Politicians originally considered some of those reforms as being easy-to-implement. Yet they were not. The majority of ministers were reluctant to implement the reforms they had voted on. They did not issue the ministerial decrees, which were to repeal the old law and to introduce in practice the changes under the recovery plan. When I entered the Prime Minister’s office in November 2011, I found that only 22% of the laws that the Greek Parliament had voted during the year 2010, were actually fully implemented in November 2011, at least 11 months later. In other words, many Greek politicians had tricked the supervisory Troika. They voted laws that were not enforced. This is why Greece lost all its credibility, despite the drastic fiscal measures it has taken over the past three years. Now Europeans ignore the huge pain of the fiscal measures and only look at the failures in fully completing the structural reforms. Greece is going through the most severe fiscal adjustment programme a developed country undertook in the past 50 years.
Regarding structural reforms, no matter how much the Greeks were bound by the lenders to do, they should have done at least double that to begin restoring the economy. Fiscal measures should have followed those structural reforms. Yet, the opposite sequencing took place, first fiscal contraction and then reforms. So the economy is stuck.

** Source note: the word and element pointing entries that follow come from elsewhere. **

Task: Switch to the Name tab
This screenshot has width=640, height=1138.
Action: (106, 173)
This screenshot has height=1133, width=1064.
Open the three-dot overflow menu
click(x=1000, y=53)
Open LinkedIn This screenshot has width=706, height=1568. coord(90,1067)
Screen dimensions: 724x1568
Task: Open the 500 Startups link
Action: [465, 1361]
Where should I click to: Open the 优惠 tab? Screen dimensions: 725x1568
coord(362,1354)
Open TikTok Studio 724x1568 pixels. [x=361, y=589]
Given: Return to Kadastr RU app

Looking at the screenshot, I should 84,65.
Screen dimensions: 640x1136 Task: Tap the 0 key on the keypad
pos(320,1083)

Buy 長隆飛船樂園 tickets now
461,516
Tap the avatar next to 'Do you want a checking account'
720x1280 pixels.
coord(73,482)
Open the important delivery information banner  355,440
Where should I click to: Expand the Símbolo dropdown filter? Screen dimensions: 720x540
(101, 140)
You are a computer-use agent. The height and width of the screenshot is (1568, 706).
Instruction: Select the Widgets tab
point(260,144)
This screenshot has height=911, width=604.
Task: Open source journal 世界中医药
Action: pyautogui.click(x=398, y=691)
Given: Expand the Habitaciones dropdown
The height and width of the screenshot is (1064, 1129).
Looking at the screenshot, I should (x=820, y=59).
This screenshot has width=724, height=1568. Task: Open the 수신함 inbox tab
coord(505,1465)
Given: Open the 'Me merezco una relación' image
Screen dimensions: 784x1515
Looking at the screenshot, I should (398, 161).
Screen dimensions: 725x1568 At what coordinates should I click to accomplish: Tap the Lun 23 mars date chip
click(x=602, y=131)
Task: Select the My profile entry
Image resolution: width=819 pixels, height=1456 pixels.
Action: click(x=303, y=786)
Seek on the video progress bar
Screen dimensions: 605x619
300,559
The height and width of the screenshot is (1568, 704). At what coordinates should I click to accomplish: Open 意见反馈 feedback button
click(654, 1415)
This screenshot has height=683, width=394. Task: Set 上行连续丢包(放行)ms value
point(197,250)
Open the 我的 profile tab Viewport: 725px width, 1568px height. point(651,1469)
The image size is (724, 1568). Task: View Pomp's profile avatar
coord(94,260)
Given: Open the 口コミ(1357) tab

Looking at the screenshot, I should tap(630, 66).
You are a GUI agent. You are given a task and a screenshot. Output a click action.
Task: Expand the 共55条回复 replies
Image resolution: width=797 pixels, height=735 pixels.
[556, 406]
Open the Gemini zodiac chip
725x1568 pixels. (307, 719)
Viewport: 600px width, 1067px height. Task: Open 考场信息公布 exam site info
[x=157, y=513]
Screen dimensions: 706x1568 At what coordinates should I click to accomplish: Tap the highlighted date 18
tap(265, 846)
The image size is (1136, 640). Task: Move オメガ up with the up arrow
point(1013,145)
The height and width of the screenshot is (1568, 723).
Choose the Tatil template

Now, the majority of politicians see the problem, but do not have the ability or maturity to articulate a plan on how Greece can move forward. The dialogue about the three-year fiscal plan demonstrated this. No dialogue took place at all in the Greek Parliament. Although the majority of people are ready for the changes, our politicians remain permanently stuck to their past ways and methods. This connection with past habits, and the refusal to think out of the box in order to save the economy and society turns out to be the most conservative policy that is still being pursued in Greece, whether the extreme left or extreme right is following it. I would dare say the Greeks are currently divided into two camps – those, who want to see the country creating wealth and jobs again and those, who insist that the country should remain in the past and want someone to pay them for that.
What is next for Greece?
We have a double task: First, to carry the reforms and fix the supply side of the economy and second, to stop the recession, namely avoid the collapse of demand. The task for Europeans is to provide much needed liquidity. For Greeks, to implement the deep but necessary structural reforms, which the political system had not realized how important they were back in 2010. At the same time, we should not implement new policies that will continue to reduce market demand and deepen the recession in 2014 and 2015. Negative growth must stop. This is a difficult balance. The political system must put a large number of people to work really hard for the common good, just like Lucas Papademos’ government did with his office people - seven days a week, 16 hours a day.
How do you evaluate the activities of the three-party coalition government so far?
I think that today's government knows perfectly well what needs to be done, something that was not yet fully clear back in 2010. The government’s work will become apparent hereafter. Important steps have been made already. The Prime Minister has shown that he knows very well the problems of the Greek economy. He has undertaken to closely oversee the ministries. He understands the liquidity problems of companies. He understands he has rebuild credibility for the country. He tries to facilitate private investment. He emphasizes public investment and the absorption of European Union structural funds. The government must also take the opportunity to present to the rest of Europe what Greece has achieved over the past three years in fiscal consolidation, in competitiveness, in structural reforms. Greece is setting the stage for a healthy recovery.